| Task requirements |
Can you edit the entries below so that each "Where should I click to" becomes "Where do I click to", with nothing else changed?

## BEGIN Records shown

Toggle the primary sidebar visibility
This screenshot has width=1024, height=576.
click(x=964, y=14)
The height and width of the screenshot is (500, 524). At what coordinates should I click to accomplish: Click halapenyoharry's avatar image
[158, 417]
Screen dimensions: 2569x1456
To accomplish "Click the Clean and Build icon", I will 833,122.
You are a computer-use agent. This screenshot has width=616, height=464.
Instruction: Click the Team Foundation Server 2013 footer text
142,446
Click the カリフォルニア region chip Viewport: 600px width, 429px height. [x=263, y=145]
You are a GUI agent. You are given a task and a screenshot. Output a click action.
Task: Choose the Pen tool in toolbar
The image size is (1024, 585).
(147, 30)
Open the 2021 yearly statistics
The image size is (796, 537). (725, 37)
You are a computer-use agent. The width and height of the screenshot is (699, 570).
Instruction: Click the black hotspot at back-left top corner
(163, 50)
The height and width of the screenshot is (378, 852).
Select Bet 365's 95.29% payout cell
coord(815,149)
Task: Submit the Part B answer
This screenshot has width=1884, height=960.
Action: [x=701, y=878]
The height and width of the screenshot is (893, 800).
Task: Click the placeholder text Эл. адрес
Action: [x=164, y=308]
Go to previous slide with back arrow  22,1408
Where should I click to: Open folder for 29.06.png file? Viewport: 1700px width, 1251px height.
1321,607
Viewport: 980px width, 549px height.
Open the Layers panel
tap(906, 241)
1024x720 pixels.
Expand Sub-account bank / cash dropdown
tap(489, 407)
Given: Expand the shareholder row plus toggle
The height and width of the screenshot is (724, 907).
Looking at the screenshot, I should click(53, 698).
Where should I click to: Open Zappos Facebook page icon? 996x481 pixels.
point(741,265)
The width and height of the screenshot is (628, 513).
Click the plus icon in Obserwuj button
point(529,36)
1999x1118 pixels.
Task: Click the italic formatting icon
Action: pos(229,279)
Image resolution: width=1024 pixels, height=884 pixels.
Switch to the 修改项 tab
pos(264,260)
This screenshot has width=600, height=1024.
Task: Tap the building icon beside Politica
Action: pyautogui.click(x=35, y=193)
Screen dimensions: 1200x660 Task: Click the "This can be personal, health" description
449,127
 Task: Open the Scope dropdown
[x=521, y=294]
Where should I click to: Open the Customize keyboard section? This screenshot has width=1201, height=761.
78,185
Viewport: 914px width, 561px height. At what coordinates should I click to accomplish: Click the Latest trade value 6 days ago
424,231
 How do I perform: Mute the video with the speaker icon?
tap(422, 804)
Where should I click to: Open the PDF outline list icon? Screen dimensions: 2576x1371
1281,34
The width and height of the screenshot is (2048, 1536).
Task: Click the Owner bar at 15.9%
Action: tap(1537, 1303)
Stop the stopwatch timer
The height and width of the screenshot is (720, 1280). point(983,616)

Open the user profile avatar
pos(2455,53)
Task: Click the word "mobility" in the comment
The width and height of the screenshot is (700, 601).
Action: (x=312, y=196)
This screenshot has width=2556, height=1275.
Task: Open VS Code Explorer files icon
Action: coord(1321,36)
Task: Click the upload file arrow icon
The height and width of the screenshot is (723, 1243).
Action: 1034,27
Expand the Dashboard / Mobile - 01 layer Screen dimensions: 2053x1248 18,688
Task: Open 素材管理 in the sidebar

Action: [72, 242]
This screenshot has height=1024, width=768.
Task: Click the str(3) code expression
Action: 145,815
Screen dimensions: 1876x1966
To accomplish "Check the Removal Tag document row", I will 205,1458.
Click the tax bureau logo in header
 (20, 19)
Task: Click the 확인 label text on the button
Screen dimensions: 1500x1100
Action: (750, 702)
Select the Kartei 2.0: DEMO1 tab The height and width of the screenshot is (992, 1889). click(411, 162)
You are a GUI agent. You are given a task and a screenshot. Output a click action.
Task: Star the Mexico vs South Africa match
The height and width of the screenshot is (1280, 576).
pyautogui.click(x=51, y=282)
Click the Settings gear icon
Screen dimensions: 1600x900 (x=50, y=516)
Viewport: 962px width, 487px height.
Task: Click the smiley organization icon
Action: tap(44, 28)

## END Records shown

| Response to the task |
Toggle the primary sidebar visibility
This screenshot has width=1024, height=576.
click(x=964, y=14)
The height and width of the screenshot is (500, 524). At what coordinates should I click to accomplish: Click halapenyoharry's avatar image
[158, 417]
Screen dimensions: 2569x1456
To accomplish "Click the Clean and Build icon", I will 833,122.
You are a computer-use agent. This screenshot has width=616, height=464.
Instruction: Click the Team Foundation Server 2013 footer text
142,446
Click the カリフォルニア region chip Viewport: 600px width, 429px height. [x=263, y=145]
You are a GUI agent. You are given a task and a screenshot. Output a click action.
Task: Choose the Pen tool in toolbar
The image size is (1024, 585).
(147, 30)
Open the 2021 yearly statistics
The image size is (796, 537). (725, 37)
You are a computer-use agent. The width and height of the screenshot is (699, 570).
Instruction: Click the black hotspot at back-left top corner
(163, 50)
The height and width of the screenshot is (378, 852).
Select Bet 365's 95.29% payout cell
coord(815,149)
Task: Submit the Part B answer
This screenshot has width=1884, height=960.
Action: [x=701, y=878]
The height and width of the screenshot is (893, 800).
Task: Click the placeholder text Эл. адрес
Action: [x=164, y=308]
Go to previous slide with back arrow  22,1408
Where do I click to: Open folder for 29.06.png file? Viewport: 1700px width, 1251px height.
1321,607
Viewport: 980px width, 549px height.
Open the Layers panel
tap(906, 241)
1024x720 pixels.
Expand Sub-account bank / cash dropdown
tap(489, 407)
Given: Expand the shareholder row plus toggle
The height and width of the screenshot is (724, 907).
Looking at the screenshot, I should click(53, 698).
Where do I click to: Open Zappos Facebook page icon? 996x481 pixels.
point(741,265)
The width and height of the screenshot is (628, 513).
Click the plus icon in Obserwuj button
point(529,36)
1999x1118 pixels.
Task: Click the italic formatting icon
Action: pos(229,279)
Image resolution: width=1024 pixels, height=884 pixels.
Switch to the 修改项 tab
pos(264,260)
This screenshot has width=600, height=1024.
Task: Tap the building icon beside Politica
Action: pyautogui.click(x=35, y=193)
Screen dimensions: 1200x660 Task: Click the "This can be personal, health" description
449,127
 Task: Open the Scope dropdown
[x=521, y=294]
Where do I click to: Open the Customize keyboard section? This screenshot has width=1201, height=761.
78,185
Viewport: 914px width, 561px height. At what coordinates should I click to accomplish: Click the Latest trade value 6 days ago
424,231
 How do I perform: Mute the video with the speaker icon?
tap(422, 804)
Where do I click to: Open the PDF outline list icon? Screen dimensions: 2576x1371
1281,34
The width and height of the screenshot is (2048, 1536).
Task: Click the Owner bar at 15.9%
Action: tap(1537, 1303)
Stop the stopwatch timer
The height and width of the screenshot is (720, 1280). point(983,616)

Open the user profile avatar
pos(2455,53)
Task: Click the word "mobility" in the comment
The width and height of the screenshot is (700, 601).
Action: (x=312, y=196)
This screenshot has width=2556, height=1275.
Task: Open VS Code Explorer files icon
Action: coord(1321,36)
Task: Click the upload file arrow icon
The height and width of the screenshot is (723, 1243).
Action: 1034,27
Expand the Dashboard / Mobile - 01 layer Screen dimensions: 2053x1248 18,688
Task: Open 素材管理 in the sidebar

Action: [72, 242]
This screenshot has height=1024, width=768.
Task: Click the str(3) code expression
Action: 145,815
Screen dimensions: 1876x1966
To accomplish "Check the Removal Tag document row", I will 205,1458.
Click the tax bureau logo in header
 (20, 19)
Task: Click the 확인 label text on the button
Screen dimensions: 1500x1100
Action: (750, 702)
Select the Kartei 2.0: DEMO1 tab The height and width of the screenshot is (992, 1889). click(411, 162)
You are a GUI agent. You are given a task and a screenshot. Output a click action.
Task: Star the Mexico vs South Africa match
The height and width of the screenshot is (1280, 576).
pyautogui.click(x=51, y=282)
Click the Settings gear icon
Screen dimensions: 1600x900 (x=50, y=516)
Viewport: 962px width, 487px height.
Task: Click the smiley organization icon
Action: tap(44, 28)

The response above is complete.